タカヒロミヤシタザソロイスト.(TAKAHIROMIYASHITATheSoloist.)がAmazon Fashion Week TOKYOに参戦。初のランウェイショー形式で、2018年春夏コレクションを2017年10月16日(月)秩父宮ラグビー場にて発表した。
テーマは「femme fatale fellow」。男性にとって運命の女性を意味する”ファム・ファタール”。これは、これまで多くの作家・アーティストが挑んできたテーマの一つだ。デザイナー宮下貴裕は、今季”ファム・ファタール”に自分を重ね、己から距離を置いた疑似的視点からファッションと向き合った。

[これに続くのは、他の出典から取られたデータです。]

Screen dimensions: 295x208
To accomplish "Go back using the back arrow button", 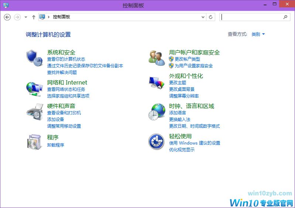I will [x=7, y=17].
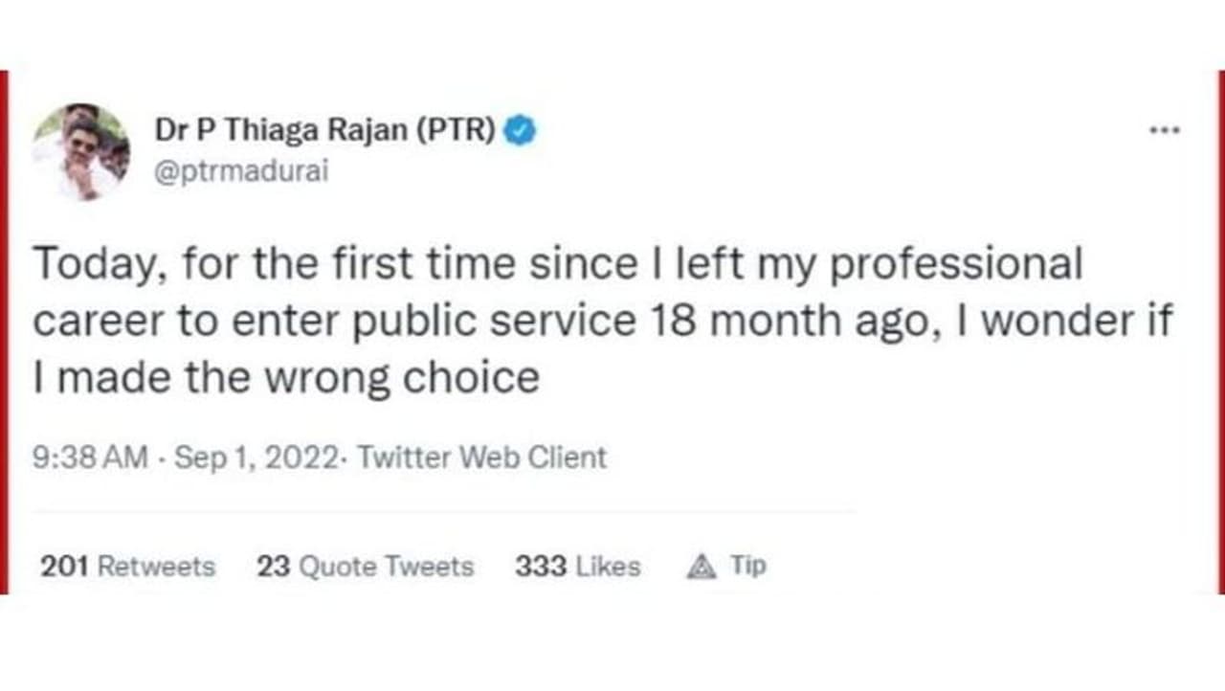Click the number 23 beside Quote Tweets

pos(273,567)
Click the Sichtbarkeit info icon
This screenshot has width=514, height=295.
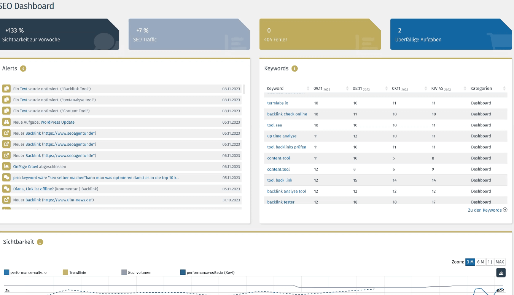(x=40, y=242)
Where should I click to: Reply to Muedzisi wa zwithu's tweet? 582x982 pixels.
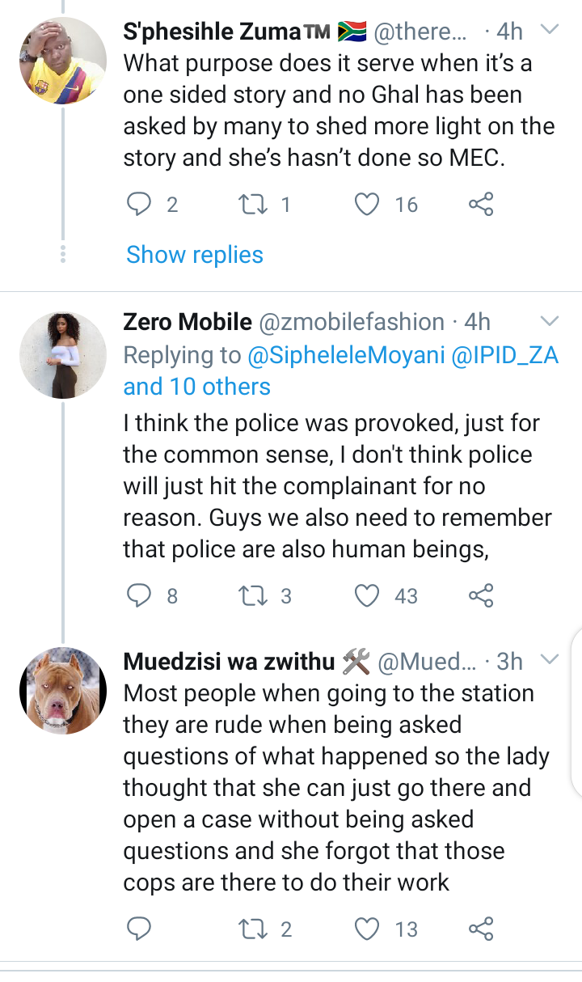(x=140, y=929)
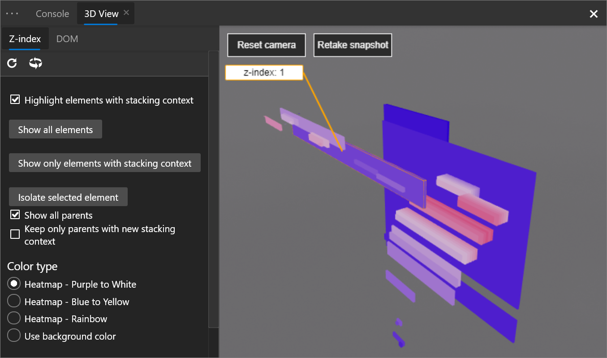Toggle 'Highlight elements with stacking context'
The width and height of the screenshot is (607, 358).
(x=15, y=99)
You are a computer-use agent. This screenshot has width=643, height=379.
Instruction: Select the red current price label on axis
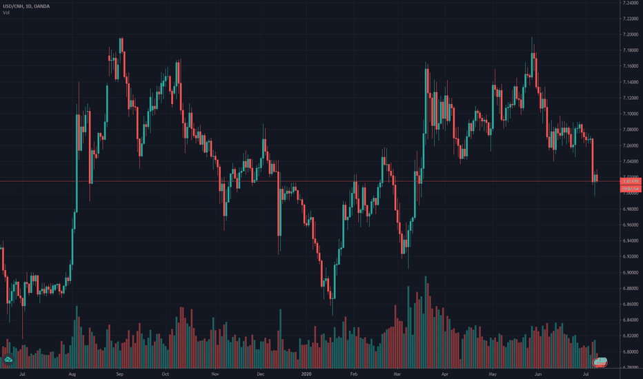tap(631, 181)
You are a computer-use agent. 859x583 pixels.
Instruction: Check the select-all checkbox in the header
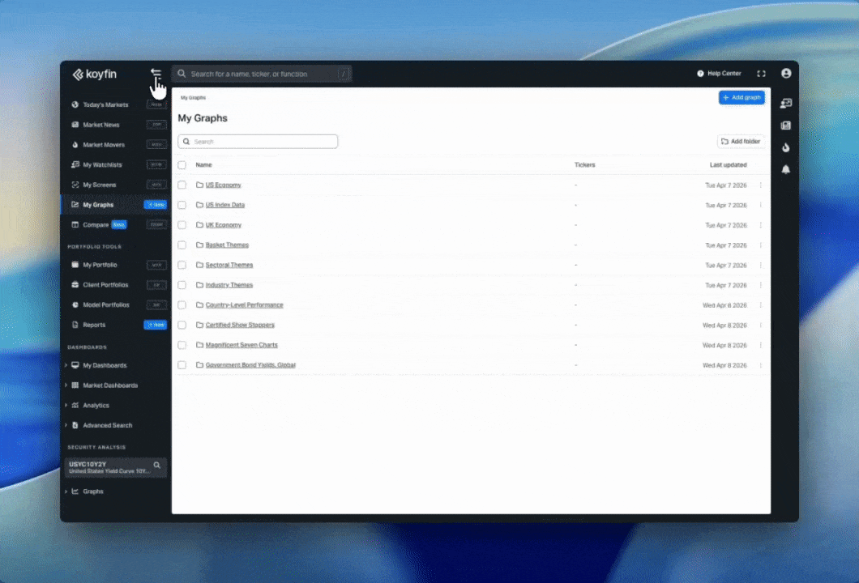(182, 165)
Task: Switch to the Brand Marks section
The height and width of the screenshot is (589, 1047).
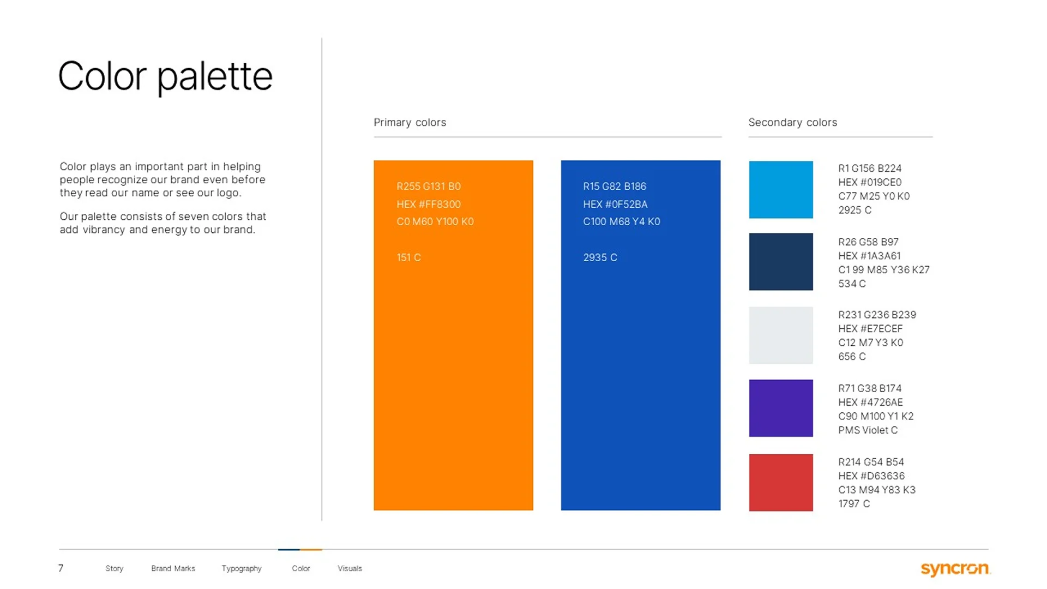Action: 173,568
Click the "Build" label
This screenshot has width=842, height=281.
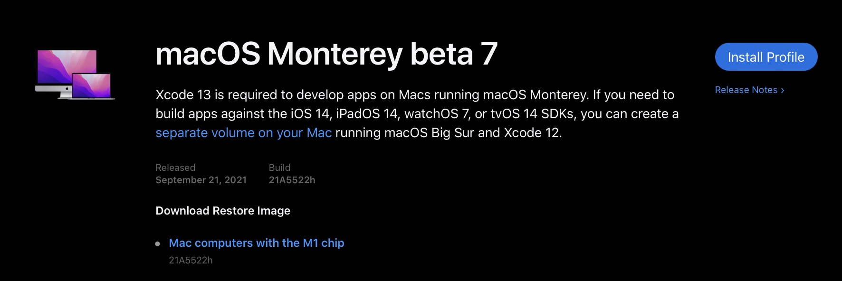(279, 168)
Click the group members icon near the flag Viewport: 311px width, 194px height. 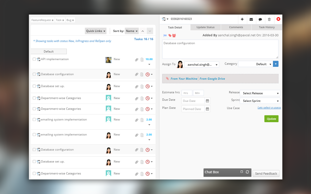[174, 36]
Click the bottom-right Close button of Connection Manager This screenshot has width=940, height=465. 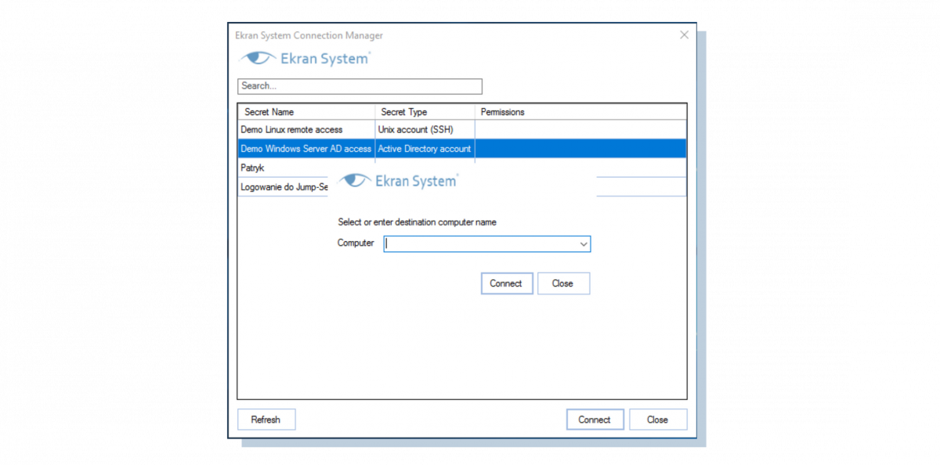[x=657, y=420]
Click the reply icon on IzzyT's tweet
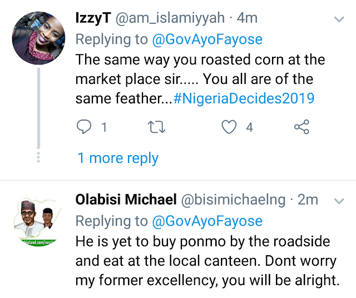The height and width of the screenshot is (298, 356). tap(83, 127)
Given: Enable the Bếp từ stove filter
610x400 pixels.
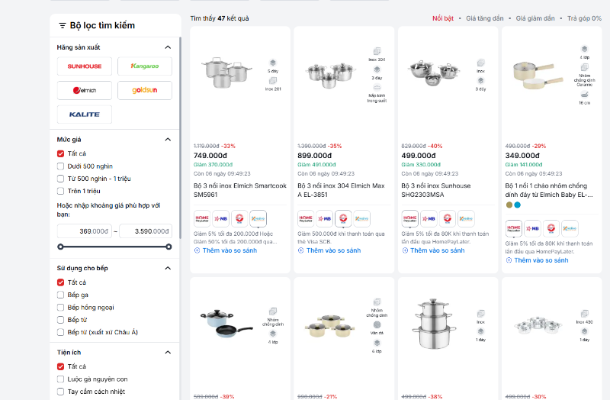Looking at the screenshot, I should pos(61,320).
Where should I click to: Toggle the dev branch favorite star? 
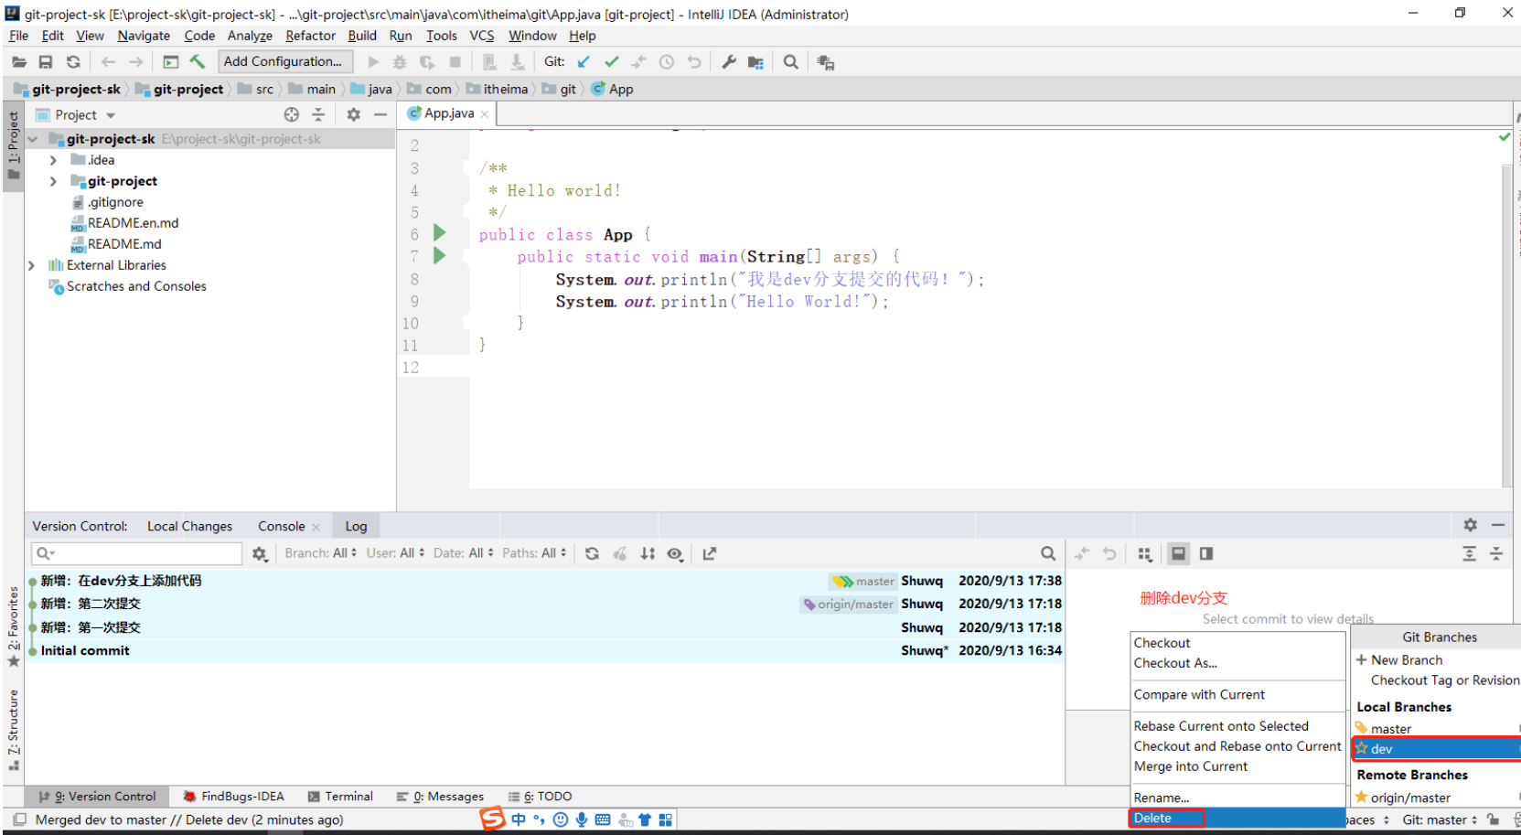[1362, 748]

女性目線で描かれた新作ピースは、どこか曖昧で抽象的な雰囲気が漂う。というのも、ほとんどすべてのピースは、シースルーまたはペーパーライクな軽い素材で作られたフードコートで覆われていて、詳細が露わにされていないから。
光の加減で映し出される内部からは、ライダースジャケットやテーラードジャケット、そしてメンズワードローブの定番であるシャツなど、至極男性的な装いが見られる。
ジャケットの袖口にあしらわれたフリンジ、胸元を走る刺繍からは、タカヒロミヤシタザソロイスト.の主旋律となるウエスタンな要素が感じられ、ヨーク、ポケット部分に落とされた稲妻のモチーフがロックな精神を視覚的に表現する。
音楽――”ファム・ファタール”から見てもこれは、宮下貴裕を語る上で切り離すことの出来ないエッセンスのようで、ジャケットのアーム、パンツのサイドディテールに丁寧に音が落とし込まれている。落ち着きがありリズミカル、そんなメロディーが聞こえてきそうなほど、流れるような音符とギターたちが刺繍になって洋服のフチを彩っていく。
新しい試みとしては、フェミニニティとの共存がある。ジャケットのラペル部分に配されたメタリックカラーの刺繍、リボンモチーフのブローチ、レース素材のシャツ、そしてモデルと手をつないだぬいぐるみ。朗らかなエレメンツがメンズショーに投じられていく。ランウェイには男性と同じような装いで女性モデルも登場し、性差を超えた演出でメンズ服の豊かな可能性を物語っている。